The EJMR doxxing issue
The only summary I have seen is from Karlstack, noting that he is siding against the doxxers and has defended EJMR in the past. Most of the people who care already know the details, so I won’t repeat them. I will however add a few observations:
1. I don’t read EJMR, so however bad it is, or however useful it sometimes may be, is a closed book to me. It is not the next marginal thing I might read if I had more time. And I have never posted there. So my comments should not be taken as reflecting any deep knowledge of the site itself. I would rather listen to Wings songs, if that is what it came down to.
2. The soon to be published paper supposedly reveals IP addresses of many EJMR posters. This seems wrong to me, noting that many posters (presumably) are making entirely innocent observations, or if not innocent remarks nonetheless remarks that should not be doxxed. They may wish to criticize a colleague or superior, or express a repugnant political opinion. Or whatever.
2b. What about posters from Turkey, China, Russia and elsewhere, who have expressed political opinions? Isn’t this point enough on its own to settle the matter?
2c. Two side notes — first, I am delighted to see that GMU does not appear in the list of top baddies — and yes we do have a large graduate program. I strongly suspect we have significantly better mental health. Perhaps the rest of you could learn something from us?
2d. All those “nice” real economists who write such terrible things — and people say I am the Straussian! Instead, I am the one who teaches you Straussian codes.

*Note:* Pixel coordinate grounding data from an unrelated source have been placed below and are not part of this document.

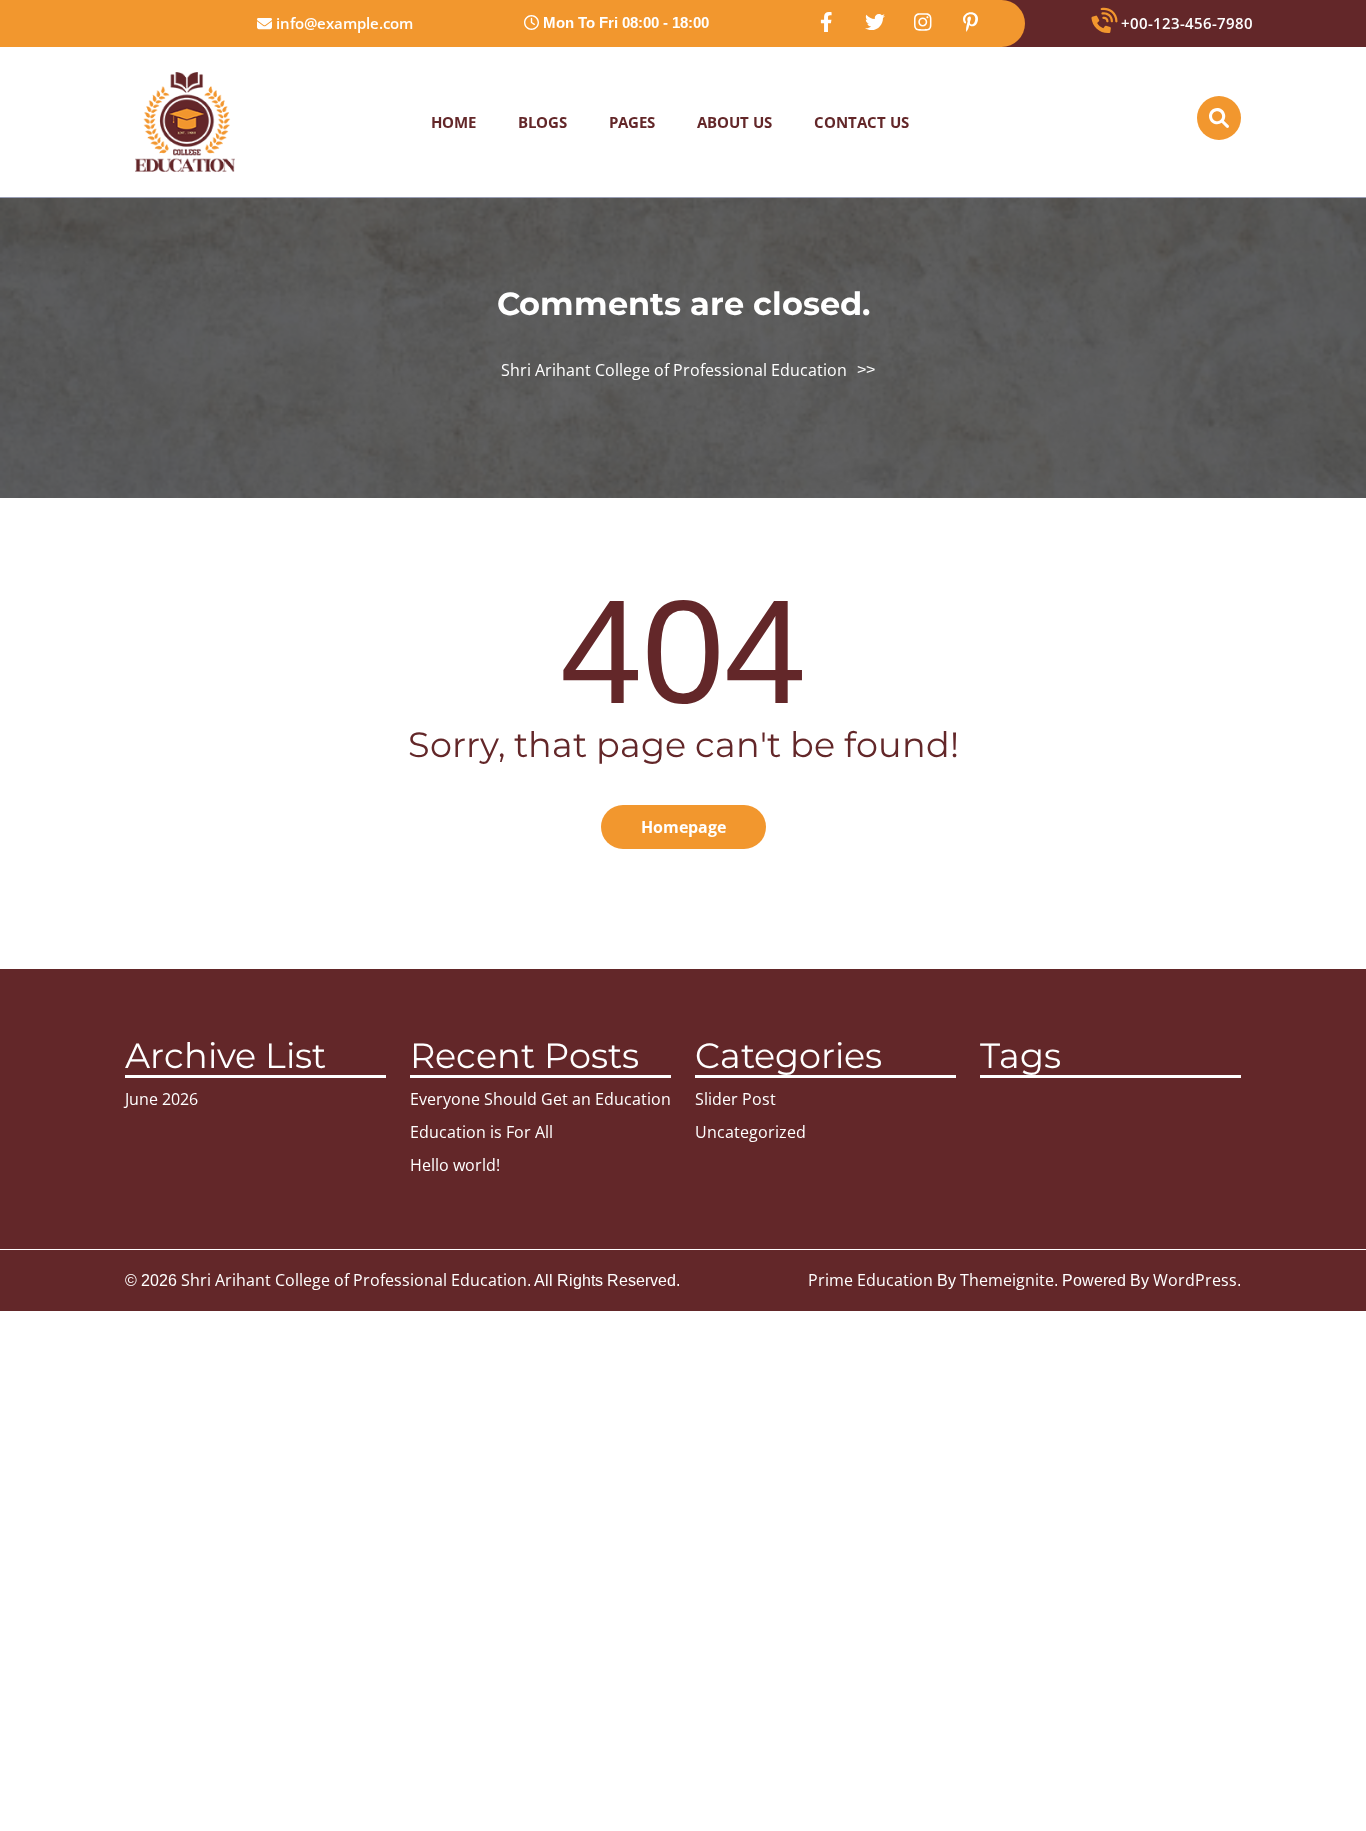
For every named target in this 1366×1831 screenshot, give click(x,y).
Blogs (542, 122)
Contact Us (861, 122)
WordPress (1195, 1280)
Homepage (683, 827)
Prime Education (870, 1280)
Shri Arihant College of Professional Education (674, 370)
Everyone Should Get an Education (540, 1099)
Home (453, 122)
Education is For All (481, 1132)
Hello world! (455, 1165)
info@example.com (342, 23)
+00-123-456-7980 (1185, 23)
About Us (734, 122)
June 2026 (161, 1099)
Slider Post (735, 1099)
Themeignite (1007, 1280)
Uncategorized (750, 1132)
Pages (632, 122)
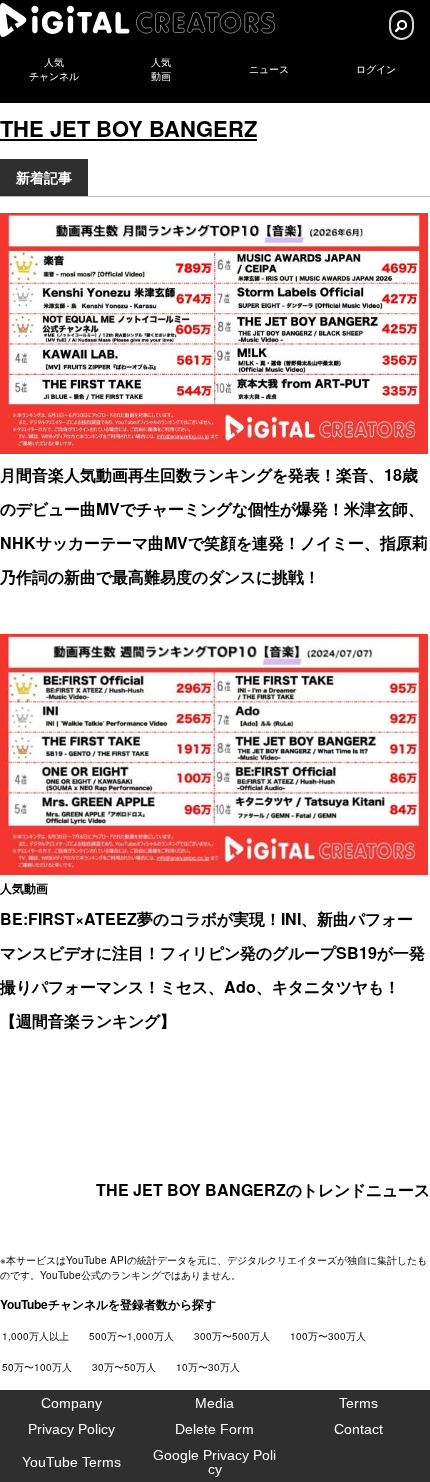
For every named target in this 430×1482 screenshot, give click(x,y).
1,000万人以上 (35, 1336)
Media (214, 1403)
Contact (358, 1429)
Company (71, 1403)
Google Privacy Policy (214, 1462)
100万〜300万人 (328, 1336)
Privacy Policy (71, 1429)
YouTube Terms (71, 1462)
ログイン (376, 69)
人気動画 (24, 888)
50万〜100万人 (37, 1367)
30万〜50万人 (124, 1367)
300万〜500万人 (232, 1336)
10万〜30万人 (208, 1367)
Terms (358, 1403)
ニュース (269, 69)
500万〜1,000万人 (131, 1336)
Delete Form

3. It is often possible to turn an IP address into an identity of a specific person. There is a raging debate about various statistical methods for doing this, presumably to be done by non-authors of the paper. It seems wrong to me to offer weakly coded information to the world on matters that were originally confidential, even if (let us say) ten percent of the posters were engaging in illegal libelous or harassing activities. The others were not.
There are always ways of identifying some IP addresses and tying them to specific humans, even if the above-mentioned statistical methods do not succeed. (No, I am not going to mention them, but they do not require rocket science.)
4. GPT-4 says it is hacking. (The answer I received included: “It is both unethical and illegal, as it infringes on various privacy and computer misuse laws.”) But what does it know? The fact that, through mistakes of the hosting site, some of the information was semi-public may change the legal status of the hacking claim, but I don’t think it alters the moral issues. What if Amazon, by mistake, left a bunch of credit card numbers out there to be scraped, and then you picked them up? That is still the wrong thing to do, even if those card numbers were used to order nasty books.
5. Some significant percentage of hostile on-line posters are mentally ill, or whatever other word you may wish to use. (There is plenty of good evidence for mental health problems being rampant in economics academia.) In other cases, these individuals may simply have a very different understanding of social reality, whether or not they would count as mentally ill. I believe in generosity of spirit and behavior toward the mentally ill, rather than taking their worst pronouncements and spreading them around and immortalizing them. I would not go running down the halls of Bellevue with a tape recorder, and then post the contents on-line, with possible voice identification, on the grounds that the shouted ravings were “toxic.” Not even if the ravings were accompanied by written posts.
6. It is striking to me how little regard cancel culture has for the mentally ill, for bipolar individuals, for schizophrenics, and also for many autistics. These individuals, at least at times, have very different standards for what they will say publicly. I don’t believe in punishing them per se for those different standards, though I do believe in trying to help or educate them when possible. I don’t believe in doxxing them.
7. If a platform is say 20 percent malicious libel and harassment (not making this claim about any specific place!), and that same platform is 20 percent the mentally ill (with who knows what degree of overlap?), I don’t believe in pulling down the entire curtain on the whole thing and exposing everybody, or exposing a significant share of those on the platform. That is deontologically wrong. Instead, you ought to find a way of dealing with the problems from the first twenty percent without so seriously harming the interests of the second twenty percent, the mentally ill ones. I don’t believe in promoting toxic behavior against the mentally ill, just to punish some earlier toxic behavior, much of which was done by the non-mentally ill.
So — and I do not say this lightly — I believe the authors of the paper under consideration are behaving unethically, and I hope they will retract their work and then destroy it.